### Data items
● ● ● ● ●
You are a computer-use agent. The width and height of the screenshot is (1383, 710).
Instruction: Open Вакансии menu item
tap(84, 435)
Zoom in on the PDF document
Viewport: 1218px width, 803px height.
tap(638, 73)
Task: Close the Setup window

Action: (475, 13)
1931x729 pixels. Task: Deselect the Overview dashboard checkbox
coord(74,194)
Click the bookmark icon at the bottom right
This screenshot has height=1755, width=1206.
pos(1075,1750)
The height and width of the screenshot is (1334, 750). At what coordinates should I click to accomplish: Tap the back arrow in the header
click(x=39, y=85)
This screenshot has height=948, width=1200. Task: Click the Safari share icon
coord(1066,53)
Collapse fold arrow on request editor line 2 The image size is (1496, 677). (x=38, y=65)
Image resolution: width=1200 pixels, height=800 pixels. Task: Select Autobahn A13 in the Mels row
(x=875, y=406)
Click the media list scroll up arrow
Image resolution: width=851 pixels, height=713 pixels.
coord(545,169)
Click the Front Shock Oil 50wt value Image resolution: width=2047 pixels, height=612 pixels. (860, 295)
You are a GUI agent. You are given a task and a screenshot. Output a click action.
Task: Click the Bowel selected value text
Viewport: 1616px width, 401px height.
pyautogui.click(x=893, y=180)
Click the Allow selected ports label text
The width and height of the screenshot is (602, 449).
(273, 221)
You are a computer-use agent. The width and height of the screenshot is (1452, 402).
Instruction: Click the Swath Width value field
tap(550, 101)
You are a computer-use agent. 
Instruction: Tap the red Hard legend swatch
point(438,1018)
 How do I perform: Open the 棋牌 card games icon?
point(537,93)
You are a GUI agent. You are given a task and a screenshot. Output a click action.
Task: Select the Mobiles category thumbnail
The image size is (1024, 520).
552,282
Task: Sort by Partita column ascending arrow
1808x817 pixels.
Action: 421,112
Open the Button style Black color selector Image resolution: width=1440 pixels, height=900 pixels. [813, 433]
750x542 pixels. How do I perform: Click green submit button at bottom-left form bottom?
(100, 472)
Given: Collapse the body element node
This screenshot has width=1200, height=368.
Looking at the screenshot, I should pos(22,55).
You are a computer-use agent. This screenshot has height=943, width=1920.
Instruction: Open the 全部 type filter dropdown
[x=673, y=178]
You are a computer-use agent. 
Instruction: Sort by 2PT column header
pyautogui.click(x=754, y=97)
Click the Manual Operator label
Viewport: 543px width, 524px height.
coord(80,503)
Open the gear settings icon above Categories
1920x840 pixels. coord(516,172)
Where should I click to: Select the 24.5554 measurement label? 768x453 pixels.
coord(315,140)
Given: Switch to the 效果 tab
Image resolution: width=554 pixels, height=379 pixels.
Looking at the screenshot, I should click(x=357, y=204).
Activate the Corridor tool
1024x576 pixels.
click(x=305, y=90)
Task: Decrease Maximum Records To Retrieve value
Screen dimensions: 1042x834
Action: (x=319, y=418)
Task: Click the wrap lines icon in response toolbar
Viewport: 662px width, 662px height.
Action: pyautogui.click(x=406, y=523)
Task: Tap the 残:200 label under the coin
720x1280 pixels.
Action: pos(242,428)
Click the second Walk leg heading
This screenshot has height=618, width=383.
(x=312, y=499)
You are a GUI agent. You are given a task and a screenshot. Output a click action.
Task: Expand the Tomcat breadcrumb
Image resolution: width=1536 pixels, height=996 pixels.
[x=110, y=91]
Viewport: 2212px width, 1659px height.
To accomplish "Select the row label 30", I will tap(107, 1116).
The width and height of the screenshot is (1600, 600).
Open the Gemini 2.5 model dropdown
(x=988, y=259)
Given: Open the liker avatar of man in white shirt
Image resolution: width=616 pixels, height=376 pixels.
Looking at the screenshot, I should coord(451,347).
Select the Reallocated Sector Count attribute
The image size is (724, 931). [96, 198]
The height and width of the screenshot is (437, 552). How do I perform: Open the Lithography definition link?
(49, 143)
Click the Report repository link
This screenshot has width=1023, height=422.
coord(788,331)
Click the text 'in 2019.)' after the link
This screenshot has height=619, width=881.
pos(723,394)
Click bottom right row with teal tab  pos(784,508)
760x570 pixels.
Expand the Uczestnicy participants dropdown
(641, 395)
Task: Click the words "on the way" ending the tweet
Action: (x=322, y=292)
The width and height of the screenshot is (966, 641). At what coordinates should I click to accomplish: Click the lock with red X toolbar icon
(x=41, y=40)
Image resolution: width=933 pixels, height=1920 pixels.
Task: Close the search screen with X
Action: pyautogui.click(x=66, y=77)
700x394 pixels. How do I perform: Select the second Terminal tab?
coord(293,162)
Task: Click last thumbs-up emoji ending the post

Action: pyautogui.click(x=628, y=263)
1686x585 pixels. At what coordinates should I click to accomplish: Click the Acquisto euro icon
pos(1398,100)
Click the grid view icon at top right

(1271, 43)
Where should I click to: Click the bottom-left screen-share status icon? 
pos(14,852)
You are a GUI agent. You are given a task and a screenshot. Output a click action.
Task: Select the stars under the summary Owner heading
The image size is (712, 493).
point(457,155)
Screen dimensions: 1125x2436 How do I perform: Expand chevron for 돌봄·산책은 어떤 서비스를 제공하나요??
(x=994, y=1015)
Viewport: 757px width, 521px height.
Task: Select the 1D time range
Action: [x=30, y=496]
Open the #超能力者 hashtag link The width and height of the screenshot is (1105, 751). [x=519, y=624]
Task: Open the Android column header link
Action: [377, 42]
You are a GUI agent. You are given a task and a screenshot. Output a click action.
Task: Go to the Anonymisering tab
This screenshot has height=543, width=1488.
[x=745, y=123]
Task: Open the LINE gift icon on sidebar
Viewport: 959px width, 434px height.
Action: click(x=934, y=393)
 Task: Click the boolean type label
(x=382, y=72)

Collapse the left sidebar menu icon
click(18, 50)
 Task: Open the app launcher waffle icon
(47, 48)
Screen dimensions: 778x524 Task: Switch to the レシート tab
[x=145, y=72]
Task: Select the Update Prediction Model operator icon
● ● ● ● ●
### Exercise instructions
All lines above from the one with "The height and width of the screenshot is (437, 552)." to the one with "760x570 pixels.", inclusive, should be copied exactly, and no other lines.

### Task response
The height and width of the screenshot is (437, 552). How do I perform: Open the Lithography definition link?
(49, 143)
Click the Report repository link
This screenshot has width=1023, height=422.
coord(788,331)
Click the text 'in 2019.)' after the link
This screenshot has height=619, width=881.
pos(723,394)
Click bottom right row with teal tab  pos(784,508)
760x570 pixels.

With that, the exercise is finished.